Ben Nalin Çavdar. On yedi yaşımı doldurup on sekiz olmama üç ay kaldı. Tabii bu kimlikte olan, babam beni beş yaş küçük yazdırmış. Ailesinden korumak için yaptığı şey şu anda beni bu cehenneme mahkum ediyordu. Kaçıp gitmek için yanıp tutuşuyorum ancak resmiyette hala reşit görünmediğim için yasal yollarla beni bulup yine buraya getirirler diye kaçamıyorum. Bundan daha fazla ne olabilir bilmiyorum ancak kaçmaya çalıştığım için daha çok üzerime geleceklerini biliyorum. Belki bir odaya kapanırdım belki de yediğim iki lokmaya da el koyarlardı. Ne yapacakları umurumda değildi aslında. Buradan kaçarken yakalanma ihtimalimde vardı ancak öldürecek olsalar bile umrumda olmayacaktı. Reşit olduğum gün arkama bile bakmadan gideceğim buradan.
Bütün bu olanların sebebi babamdı. Hatalarını bir şekilde telafi etmeye çalışmış ancak şu an olduğum yere bakınca basit bir yamama dışında hiçbir şey yapamadığını görüyorum.
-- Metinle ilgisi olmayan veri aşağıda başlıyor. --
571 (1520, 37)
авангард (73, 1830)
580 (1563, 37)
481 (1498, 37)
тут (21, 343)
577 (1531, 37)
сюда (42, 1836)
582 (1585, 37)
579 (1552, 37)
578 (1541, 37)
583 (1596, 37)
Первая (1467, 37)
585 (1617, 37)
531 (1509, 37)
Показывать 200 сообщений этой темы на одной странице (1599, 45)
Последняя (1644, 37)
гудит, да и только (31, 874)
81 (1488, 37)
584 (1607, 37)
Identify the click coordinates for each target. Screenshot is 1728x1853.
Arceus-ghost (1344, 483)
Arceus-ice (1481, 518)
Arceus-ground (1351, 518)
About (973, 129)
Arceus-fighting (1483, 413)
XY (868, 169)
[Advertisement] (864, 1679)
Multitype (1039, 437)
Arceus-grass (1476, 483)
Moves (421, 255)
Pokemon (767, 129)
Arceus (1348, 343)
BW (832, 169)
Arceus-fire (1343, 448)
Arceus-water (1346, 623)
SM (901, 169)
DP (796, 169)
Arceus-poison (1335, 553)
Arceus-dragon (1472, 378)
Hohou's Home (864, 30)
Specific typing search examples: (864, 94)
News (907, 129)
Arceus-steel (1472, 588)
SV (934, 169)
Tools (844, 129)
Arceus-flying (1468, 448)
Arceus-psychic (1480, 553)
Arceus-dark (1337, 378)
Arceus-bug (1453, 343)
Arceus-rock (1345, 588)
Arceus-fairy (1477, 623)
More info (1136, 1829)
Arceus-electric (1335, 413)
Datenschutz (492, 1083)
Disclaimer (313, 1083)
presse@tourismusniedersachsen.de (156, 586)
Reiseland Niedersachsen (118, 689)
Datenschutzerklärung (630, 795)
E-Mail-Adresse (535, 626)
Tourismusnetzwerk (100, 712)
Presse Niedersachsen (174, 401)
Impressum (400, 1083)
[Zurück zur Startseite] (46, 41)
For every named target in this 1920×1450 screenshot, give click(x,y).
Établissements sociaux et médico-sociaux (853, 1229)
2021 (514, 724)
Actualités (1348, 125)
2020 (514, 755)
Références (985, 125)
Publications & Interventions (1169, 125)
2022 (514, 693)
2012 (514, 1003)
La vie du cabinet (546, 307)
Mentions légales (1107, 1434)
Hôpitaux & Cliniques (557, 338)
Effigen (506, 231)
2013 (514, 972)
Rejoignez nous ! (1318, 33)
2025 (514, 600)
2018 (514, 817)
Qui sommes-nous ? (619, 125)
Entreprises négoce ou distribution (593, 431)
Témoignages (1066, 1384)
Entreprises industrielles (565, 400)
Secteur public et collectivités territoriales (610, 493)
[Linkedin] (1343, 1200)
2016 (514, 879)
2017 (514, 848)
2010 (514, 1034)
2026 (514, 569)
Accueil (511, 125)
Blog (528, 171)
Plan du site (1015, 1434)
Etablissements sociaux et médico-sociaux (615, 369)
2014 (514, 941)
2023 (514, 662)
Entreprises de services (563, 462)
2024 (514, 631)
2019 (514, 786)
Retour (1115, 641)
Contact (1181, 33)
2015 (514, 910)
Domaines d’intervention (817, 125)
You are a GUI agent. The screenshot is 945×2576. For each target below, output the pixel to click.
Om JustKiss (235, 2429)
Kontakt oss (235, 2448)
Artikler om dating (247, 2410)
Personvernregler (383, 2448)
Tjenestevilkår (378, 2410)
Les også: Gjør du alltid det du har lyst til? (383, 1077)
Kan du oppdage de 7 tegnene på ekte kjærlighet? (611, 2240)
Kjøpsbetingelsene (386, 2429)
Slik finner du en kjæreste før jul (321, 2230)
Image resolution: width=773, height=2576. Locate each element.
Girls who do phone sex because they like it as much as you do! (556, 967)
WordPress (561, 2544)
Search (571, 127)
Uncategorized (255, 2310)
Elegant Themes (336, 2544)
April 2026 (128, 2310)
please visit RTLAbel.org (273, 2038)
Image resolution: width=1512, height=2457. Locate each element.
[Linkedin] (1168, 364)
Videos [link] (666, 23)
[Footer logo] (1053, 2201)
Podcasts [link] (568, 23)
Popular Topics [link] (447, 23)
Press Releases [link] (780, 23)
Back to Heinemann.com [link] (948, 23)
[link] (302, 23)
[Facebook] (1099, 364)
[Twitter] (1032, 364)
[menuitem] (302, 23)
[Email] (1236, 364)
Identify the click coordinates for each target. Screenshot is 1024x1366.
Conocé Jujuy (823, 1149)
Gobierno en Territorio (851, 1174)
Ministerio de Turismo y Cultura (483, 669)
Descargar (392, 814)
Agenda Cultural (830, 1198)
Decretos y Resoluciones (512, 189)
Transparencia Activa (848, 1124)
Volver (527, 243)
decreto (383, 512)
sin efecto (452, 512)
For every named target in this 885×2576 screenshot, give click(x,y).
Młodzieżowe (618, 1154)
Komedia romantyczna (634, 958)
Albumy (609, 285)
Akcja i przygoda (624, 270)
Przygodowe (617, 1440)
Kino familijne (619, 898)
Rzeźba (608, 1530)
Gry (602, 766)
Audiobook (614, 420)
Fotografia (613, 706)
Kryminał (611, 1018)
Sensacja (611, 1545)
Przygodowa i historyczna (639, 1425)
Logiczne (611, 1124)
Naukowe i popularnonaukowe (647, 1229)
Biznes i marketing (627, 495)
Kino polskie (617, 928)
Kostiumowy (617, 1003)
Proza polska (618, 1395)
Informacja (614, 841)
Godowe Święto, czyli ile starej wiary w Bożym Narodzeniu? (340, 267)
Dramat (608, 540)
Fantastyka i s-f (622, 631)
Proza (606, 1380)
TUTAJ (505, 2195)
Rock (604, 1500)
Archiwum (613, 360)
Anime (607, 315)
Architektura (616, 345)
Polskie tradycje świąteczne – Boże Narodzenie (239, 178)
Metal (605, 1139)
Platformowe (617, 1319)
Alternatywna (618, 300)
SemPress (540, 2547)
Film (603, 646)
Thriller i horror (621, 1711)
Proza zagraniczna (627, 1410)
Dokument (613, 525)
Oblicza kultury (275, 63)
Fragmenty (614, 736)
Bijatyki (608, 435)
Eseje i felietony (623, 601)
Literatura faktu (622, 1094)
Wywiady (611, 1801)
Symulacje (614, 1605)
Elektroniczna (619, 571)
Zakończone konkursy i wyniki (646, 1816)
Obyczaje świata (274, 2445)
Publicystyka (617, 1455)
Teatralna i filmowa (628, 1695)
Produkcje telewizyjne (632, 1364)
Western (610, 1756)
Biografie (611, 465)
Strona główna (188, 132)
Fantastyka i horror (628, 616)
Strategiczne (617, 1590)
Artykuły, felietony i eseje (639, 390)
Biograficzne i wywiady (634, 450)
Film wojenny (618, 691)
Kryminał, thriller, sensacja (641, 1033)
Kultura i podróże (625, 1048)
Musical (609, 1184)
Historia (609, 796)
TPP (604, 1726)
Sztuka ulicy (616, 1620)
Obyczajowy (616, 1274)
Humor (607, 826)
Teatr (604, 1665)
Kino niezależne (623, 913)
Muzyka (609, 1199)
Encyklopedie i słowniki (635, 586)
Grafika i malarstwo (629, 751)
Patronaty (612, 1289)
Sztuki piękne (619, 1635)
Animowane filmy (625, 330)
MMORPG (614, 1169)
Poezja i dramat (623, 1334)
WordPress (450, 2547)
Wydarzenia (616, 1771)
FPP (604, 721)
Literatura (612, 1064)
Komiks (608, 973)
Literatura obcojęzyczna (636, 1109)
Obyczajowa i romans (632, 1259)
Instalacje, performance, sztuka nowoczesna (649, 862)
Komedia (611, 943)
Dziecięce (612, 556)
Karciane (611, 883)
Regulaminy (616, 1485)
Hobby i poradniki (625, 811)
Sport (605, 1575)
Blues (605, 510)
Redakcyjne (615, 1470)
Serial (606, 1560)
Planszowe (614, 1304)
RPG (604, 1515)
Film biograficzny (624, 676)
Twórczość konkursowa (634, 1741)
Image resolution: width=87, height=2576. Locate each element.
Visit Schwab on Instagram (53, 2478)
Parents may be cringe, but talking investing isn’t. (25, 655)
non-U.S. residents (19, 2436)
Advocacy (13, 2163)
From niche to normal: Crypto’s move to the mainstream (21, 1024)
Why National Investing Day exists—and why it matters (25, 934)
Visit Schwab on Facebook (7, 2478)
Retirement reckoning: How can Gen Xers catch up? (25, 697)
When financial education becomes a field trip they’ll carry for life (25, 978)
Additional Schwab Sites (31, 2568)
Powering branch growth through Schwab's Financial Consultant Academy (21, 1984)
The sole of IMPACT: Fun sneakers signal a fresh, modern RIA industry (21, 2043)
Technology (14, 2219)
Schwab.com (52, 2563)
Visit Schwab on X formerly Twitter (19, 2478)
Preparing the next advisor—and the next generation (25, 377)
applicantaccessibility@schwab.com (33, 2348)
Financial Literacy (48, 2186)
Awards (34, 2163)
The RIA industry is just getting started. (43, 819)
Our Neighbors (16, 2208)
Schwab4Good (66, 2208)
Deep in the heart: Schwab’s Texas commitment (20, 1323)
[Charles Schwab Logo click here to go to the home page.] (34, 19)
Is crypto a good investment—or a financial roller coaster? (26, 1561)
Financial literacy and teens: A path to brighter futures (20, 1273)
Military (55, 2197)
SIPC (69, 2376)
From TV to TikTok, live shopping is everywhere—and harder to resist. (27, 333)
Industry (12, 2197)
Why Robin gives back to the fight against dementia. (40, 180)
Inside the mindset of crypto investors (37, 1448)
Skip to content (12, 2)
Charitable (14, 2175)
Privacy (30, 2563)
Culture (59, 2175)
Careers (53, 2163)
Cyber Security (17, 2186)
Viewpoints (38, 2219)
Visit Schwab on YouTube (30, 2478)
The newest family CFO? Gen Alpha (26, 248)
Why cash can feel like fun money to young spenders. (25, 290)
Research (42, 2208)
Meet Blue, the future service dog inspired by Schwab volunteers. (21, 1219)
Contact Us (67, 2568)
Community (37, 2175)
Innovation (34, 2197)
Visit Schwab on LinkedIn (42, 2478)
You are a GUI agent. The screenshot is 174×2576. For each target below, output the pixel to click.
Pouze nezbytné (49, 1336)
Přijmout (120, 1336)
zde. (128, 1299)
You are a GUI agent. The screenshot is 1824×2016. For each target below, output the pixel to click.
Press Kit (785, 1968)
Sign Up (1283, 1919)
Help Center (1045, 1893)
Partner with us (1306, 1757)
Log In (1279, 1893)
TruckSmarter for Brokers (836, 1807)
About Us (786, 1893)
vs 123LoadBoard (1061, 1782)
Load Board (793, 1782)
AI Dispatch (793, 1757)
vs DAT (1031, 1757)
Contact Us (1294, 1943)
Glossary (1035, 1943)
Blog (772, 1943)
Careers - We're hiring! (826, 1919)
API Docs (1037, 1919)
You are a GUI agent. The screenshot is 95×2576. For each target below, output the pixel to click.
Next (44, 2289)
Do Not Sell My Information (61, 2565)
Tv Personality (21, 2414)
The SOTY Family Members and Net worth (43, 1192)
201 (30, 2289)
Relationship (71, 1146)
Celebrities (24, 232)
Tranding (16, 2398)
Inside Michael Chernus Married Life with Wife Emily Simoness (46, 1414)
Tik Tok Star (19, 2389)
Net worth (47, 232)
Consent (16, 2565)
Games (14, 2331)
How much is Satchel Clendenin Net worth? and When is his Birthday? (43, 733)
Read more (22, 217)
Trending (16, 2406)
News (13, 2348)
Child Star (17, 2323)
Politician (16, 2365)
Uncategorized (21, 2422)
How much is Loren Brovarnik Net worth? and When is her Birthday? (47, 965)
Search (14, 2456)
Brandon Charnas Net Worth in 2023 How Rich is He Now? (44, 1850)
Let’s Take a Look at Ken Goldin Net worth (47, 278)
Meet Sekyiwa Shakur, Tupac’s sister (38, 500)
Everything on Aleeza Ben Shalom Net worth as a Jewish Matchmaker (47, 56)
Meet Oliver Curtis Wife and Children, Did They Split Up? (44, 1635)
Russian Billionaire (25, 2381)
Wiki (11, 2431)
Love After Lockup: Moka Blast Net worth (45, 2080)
O zamanlar kendisini kurtaran şeyler şu an benim ayağıma dolanıyor, yürümeme dahi engel oluyordu. Burada yaşamak o kadar zor ki...
Babamın yasak aşkından olduğum için beni hiç kimse sevmez burada. Abim Bawer'in annesi Gülistan Hanımı babam hiç sevmemiş. Dedemin zorlamasıyla evlendiği kadınla sadece imam nikahı varmış. Töreye göre erkek evladı olduktan sonra resmî nikah kıyılırmış buralarda ancak abim doğduktan sonra bile babam resmi nikah kıymamış. İkinci çocuğuna hamileyken annemin varlığını öğrenen kadın karnındaki canı hiçe sayarak intihar etmiş. Bu yüzden aile fertleri benden nefret ediyor ve en başı abim çekiyor.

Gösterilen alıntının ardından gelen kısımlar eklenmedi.